DATA SHOWN |
════════

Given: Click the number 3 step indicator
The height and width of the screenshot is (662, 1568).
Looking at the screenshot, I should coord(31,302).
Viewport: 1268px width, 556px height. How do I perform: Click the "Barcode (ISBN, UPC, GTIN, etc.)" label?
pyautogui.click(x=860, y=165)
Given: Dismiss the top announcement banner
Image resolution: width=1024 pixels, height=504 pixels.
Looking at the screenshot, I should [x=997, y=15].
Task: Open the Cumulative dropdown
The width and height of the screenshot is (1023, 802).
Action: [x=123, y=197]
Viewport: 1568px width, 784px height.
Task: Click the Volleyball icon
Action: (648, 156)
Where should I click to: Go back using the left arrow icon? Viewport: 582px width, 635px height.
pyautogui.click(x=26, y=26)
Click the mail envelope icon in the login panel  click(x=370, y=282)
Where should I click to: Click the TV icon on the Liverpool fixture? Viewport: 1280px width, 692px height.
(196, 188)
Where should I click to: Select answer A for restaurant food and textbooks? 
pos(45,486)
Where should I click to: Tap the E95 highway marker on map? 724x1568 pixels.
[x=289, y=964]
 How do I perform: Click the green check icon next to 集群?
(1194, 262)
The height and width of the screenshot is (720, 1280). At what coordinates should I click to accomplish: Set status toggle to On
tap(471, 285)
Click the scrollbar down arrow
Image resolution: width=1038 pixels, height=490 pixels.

════════

ASSIGNMENT | Some lines above contain the word "Given". Copy each of them.

OUTPUT BELOW |
Given: Click the number 3 step indicator
Given: Dismiss the top announcement banner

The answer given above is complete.